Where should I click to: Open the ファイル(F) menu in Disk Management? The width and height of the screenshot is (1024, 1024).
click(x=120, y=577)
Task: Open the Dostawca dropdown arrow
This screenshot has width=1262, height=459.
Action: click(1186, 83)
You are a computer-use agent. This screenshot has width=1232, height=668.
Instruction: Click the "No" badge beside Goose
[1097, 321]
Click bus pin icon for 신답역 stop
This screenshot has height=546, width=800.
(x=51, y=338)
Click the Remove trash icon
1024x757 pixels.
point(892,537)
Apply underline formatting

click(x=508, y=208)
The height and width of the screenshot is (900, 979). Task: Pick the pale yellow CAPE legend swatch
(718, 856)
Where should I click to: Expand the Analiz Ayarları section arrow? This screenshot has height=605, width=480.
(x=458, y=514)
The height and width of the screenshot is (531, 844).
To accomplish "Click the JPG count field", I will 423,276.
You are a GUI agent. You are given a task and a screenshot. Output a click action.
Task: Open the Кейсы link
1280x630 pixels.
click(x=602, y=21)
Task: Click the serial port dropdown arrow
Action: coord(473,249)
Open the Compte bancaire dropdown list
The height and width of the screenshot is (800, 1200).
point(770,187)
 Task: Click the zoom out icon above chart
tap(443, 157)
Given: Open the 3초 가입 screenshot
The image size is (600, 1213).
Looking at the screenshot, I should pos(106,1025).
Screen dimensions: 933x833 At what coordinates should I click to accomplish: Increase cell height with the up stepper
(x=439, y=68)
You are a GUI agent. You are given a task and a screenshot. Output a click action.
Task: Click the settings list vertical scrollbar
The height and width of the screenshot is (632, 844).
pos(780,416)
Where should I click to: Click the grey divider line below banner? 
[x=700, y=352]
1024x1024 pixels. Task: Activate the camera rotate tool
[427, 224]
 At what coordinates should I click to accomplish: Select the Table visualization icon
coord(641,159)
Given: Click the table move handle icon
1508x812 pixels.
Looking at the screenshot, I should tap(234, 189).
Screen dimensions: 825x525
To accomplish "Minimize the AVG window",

━━━━━━

### Problem to work on
Take the entries and copy them out exactly.

### Expected answer
Where should I click to: Open the ファイル(F) menu in Disk Management? The width and height of the screenshot is (1024, 1024).
click(x=120, y=577)
Task: Open the Dostawca dropdown arrow
This screenshot has width=1262, height=459.
Action: click(1186, 83)
You are a computer-use agent. This screenshot has width=1232, height=668.
Instruction: Click the "No" badge beside Goose
[1097, 321]
Click bus pin icon for 신답역 stop
This screenshot has height=546, width=800.
(x=51, y=338)
Click the Remove trash icon
1024x757 pixels.
point(892,537)
Apply underline formatting

click(x=508, y=208)
The height and width of the screenshot is (900, 979). Task: Pick the pale yellow CAPE legend swatch
(718, 856)
Where should I click to: Expand the Analiz Ayarları section arrow? This screenshot has height=605, width=480.
(x=458, y=514)
The height and width of the screenshot is (531, 844).
To accomplish "Click the JPG count field", I will 423,276.
You are a GUI agent. You are given a task and a screenshot. Output a click action.
Task: Open the Кейсы link
1280x630 pixels.
click(x=602, y=21)
Task: Click the serial port dropdown arrow
Action: coord(473,249)
Open the Compte bancaire dropdown list
The height and width of the screenshot is (800, 1200).
point(770,187)
 Task: Click the zoom out icon above chart
tap(443, 157)
Given: Open the 3초 가입 screenshot
The image size is (600, 1213).
Looking at the screenshot, I should pos(106,1025).
Screen dimensions: 933x833 At what coordinates should I click to accomplish: Increase cell height with the up stepper
(x=439, y=68)
You are a GUI agent. You are given a task and a screenshot. Output a click action.
Task: Click the settings list vertical scrollbar
The height and width of the screenshot is (632, 844).
pos(780,416)
Where should I click to: Click the grey divider line below banner? 
[x=700, y=352]
1024x1024 pixels. Task: Activate the camera rotate tool
[427, 224]
 At what coordinates should I click to accomplish: Select the Table visualization icon
coord(641,159)
Given: Click the table move handle icon
1508x812 pixels.
Looking at the screenshot, I should tap(234, 189).
Screen dimensions: 825x525
To accomplish "Minimize the AVG window",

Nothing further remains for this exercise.